A note about timestamps and APIs. In this project, we ask that your APIs allow for setting timestamps, which makes our testing setup easier. In practice, a more common approach is to have the database be the source of generating timestamps. For example, if we send a new message, then the database would set the current timestamp using the CURRENT_DATE (see Postgresql docs) or something similar. To make your tests repeatable, web engineers have library calls that can make the system “pretend” the current time is what we expect in our test data. An example of this is the travel_to method in Ruby on Rails, with a good explanation here. For us, rather than bringing in more libraries, you can just provide the timestamp in your API and assume that the front-end developer will get the proper times.

Test Case Sketches

Note. These scenarios will likely need several separate test cases. That is, you will need to verify the data at the end of each step.
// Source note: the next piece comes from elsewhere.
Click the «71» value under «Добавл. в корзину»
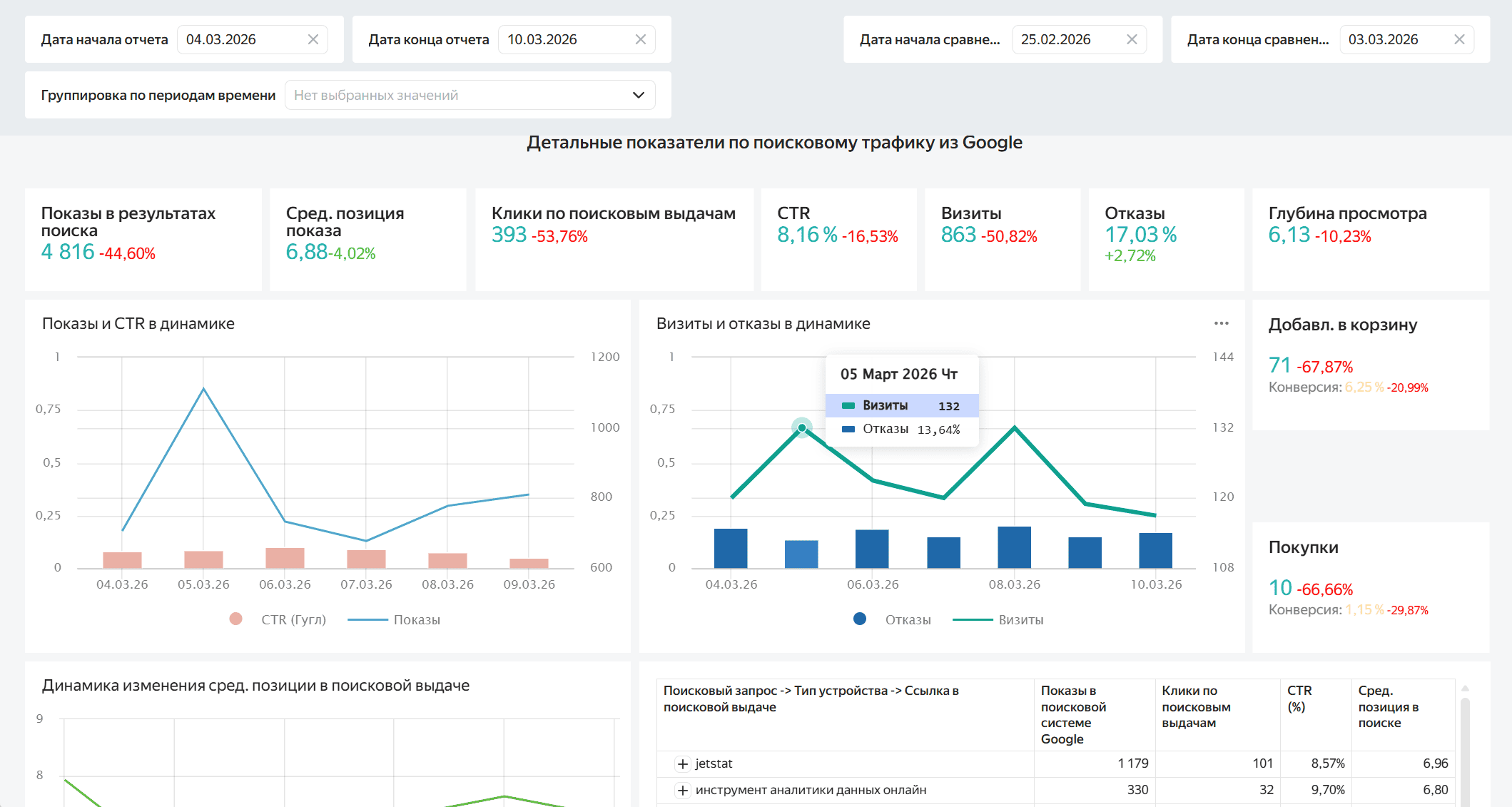Viewport: 1512px width, 807px height. click(x=1279, y=366)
Let’s test the flow of sending messages.

Add the user with the username DrMarvin to your test data. His account was created on May 16, 1991.

  1. Create a new user, username Bob, with all required fields, on May 17, 1991.
  2. Bob sends a message to DrMarvin, saying “I’m doing the work, I’m baby-stepping” on May 18, 1991.
  3. Bob attempts to change his username to BabySteps2Door on May 19, 1991. This operation succeeds.
  4. Bob tries to change his username to BabySteps2Elevator on May 20th, 1991. This fails because of the six month rule.
  5. When DrMarvin checks his messages, he should have one unread from BabySteps2Door.
  6. The user DrMarvin reads the message from BabySteps2Door

Now, let’s test suspension:

  1. Try to send a message from Larry on May 5, 2012, and it should fail. The API method should provide in its error message listing the time for when the suspension ends.
  2. Assuming that it is May 5, 2012, un-suspend Larry, then send another message, and confirm it is successful.
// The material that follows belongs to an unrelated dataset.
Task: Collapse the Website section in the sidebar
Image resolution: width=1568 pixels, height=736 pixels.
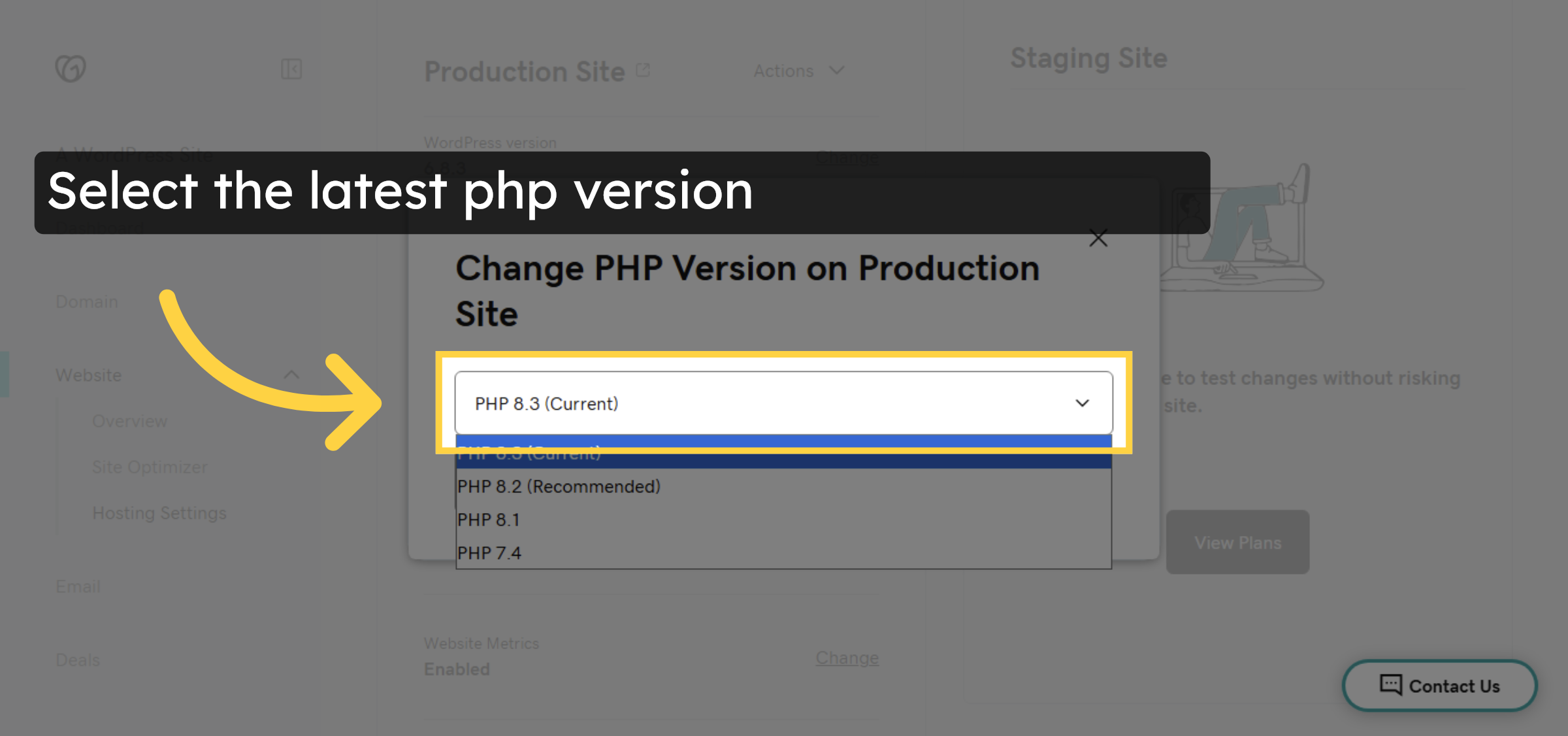Action: (x=292, y=375)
Let’s test our data import:

  • All of the messages from the import should be marked as “unread”.

Key Questions

  • How will you accomplish parsing a csv file input and insert it into your database?
  • Should the number of unread messages be a number you store somewhere, or calculate on every API call?
  • How can you get the number of unread messages from users in a single SQL query?
  • How will the system know the last time you changed your username?
  • How should you check for the suspension validity (i.e. messages can/ cannot be sent)

DB3: Expanding Your Schema

Please call your topic branch db3-dev and your final tag db3. All lowercase, hyphenated.

We have the core of our system down and our development infrastructure set up. Now it’s time to accelerate on features.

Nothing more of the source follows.